Philippe Lacheau, qui visait les 500.000 entrées "grand max", se souvient de son angoisse en découvrant le score de son concurrent: "Comme Le Bon Dieu faisait des chiffres de ouf, on s'est dit que ça ne marchait pas. Quand ils font 200.000 le premier jour, nous on fait 50.000. On s'est dit qu'on faisait un bide! Le distributeur nous a dit que ce n'était pas un bide, que c'était très bien et qu'eux, c'était exceptionnel!"

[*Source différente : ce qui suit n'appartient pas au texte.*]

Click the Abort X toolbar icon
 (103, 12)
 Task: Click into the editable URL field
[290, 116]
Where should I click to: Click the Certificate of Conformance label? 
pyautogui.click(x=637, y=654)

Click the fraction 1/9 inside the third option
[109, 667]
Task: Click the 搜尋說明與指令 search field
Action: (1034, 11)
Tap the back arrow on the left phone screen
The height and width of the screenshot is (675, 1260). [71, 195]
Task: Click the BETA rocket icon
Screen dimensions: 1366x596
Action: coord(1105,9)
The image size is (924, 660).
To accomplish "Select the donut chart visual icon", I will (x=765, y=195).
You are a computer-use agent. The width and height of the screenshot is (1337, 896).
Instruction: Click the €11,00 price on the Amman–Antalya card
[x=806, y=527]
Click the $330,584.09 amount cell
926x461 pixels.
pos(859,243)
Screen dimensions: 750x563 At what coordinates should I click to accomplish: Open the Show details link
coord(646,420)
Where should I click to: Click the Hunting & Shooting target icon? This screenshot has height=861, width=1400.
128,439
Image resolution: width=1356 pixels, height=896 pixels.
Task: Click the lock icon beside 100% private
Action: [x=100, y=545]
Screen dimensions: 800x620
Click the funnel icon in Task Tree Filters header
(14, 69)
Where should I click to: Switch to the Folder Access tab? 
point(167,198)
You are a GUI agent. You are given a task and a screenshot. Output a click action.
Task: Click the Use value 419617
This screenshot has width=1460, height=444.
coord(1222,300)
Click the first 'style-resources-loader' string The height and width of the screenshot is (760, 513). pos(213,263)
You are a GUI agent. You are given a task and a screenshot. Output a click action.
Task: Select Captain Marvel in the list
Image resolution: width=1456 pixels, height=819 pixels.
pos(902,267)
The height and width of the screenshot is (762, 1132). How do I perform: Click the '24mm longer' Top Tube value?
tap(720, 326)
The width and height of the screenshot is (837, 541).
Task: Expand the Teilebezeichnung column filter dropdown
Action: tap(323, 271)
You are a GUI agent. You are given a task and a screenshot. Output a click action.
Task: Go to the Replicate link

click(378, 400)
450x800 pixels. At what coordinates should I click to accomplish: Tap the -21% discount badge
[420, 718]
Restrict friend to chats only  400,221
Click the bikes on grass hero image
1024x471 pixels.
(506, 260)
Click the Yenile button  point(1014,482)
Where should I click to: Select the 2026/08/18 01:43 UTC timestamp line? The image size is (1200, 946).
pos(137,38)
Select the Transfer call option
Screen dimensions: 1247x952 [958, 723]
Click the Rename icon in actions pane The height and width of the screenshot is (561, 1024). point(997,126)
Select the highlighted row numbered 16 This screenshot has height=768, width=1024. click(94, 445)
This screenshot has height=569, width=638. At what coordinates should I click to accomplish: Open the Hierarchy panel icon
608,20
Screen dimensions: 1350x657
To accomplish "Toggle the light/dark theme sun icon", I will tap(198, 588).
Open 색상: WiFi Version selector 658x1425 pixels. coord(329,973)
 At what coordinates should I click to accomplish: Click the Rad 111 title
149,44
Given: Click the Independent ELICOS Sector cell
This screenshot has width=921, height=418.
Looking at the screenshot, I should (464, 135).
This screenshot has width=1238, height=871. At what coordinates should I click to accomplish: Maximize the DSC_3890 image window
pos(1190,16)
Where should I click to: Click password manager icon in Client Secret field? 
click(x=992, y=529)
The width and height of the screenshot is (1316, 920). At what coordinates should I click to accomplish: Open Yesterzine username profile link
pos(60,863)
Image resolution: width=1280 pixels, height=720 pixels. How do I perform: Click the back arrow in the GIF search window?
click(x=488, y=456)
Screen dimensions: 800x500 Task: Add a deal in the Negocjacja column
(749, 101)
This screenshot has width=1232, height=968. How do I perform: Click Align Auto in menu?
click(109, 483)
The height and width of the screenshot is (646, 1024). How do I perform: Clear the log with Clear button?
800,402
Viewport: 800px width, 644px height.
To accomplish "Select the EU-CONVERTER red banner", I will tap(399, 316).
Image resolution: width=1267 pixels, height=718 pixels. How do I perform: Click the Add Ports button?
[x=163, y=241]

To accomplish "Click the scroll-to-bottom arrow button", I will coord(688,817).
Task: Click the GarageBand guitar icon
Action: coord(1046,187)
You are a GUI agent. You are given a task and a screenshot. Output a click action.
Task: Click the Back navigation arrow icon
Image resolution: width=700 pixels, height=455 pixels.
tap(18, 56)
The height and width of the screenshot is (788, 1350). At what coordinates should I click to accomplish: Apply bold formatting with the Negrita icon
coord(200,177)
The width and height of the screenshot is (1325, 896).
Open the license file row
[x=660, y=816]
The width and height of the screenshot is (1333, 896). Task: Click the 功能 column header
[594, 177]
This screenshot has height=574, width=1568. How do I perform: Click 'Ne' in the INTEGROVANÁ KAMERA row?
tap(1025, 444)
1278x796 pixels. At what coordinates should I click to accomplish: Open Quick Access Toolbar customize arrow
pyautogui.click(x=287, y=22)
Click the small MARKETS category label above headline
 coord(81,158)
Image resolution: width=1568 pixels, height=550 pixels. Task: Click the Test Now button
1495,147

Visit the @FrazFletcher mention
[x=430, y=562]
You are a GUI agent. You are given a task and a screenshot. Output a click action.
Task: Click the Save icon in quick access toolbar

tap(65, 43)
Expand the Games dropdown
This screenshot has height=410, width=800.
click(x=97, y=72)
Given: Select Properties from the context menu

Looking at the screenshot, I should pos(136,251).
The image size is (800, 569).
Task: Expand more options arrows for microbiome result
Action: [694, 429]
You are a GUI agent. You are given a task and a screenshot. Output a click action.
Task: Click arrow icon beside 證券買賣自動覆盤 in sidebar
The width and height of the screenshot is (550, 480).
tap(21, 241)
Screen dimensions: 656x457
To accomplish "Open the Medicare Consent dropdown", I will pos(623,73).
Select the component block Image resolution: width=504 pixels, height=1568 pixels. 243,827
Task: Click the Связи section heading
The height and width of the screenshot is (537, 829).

"Quand Babysitting est sorti, ça a donné un grand coup pied à l’ancienne génération. C'était le renouveau de la comédie", s'enflamme Christophe Cervoni. Babysitting décroche aussi la palme du film le plus rentable, avec près de 600% de rentabilité. Ils ont essayé d'exporter le concept. "Des droits de remake ont été vendus dans certains territoires", note Stéphane Huart.

Babysitting est depuis devenu incontournable. Les enfants, en particulier, en raffolent. "On ne s'y attendait pas. Notre cible était les gens de notre âge", commente Philippe Lacheau. "Si j'avais su ça, on aurait mis moins de grossièretés dans les dialogues. Parfois, ça me pique les oreilles. Julien (Arruti) est papa. Il a montré pour la première fois à sa fille et il y a plusieurs scènes où il n'était pas à l’aise."

Quelques mois après la sortie de Babysitting, une suite est tournée au Brésil. "On l'a financé sur 4 pages", se félicite Christophe Cervoni. "On l'a écrit, préparé et tourné là-bas." La bande, qui bouillonne d'idées, achève cette suite en quelques mois à peine. En salles en décembre 2015, c'est un autre succès. La "bande à Fifi" est définitivement lancée.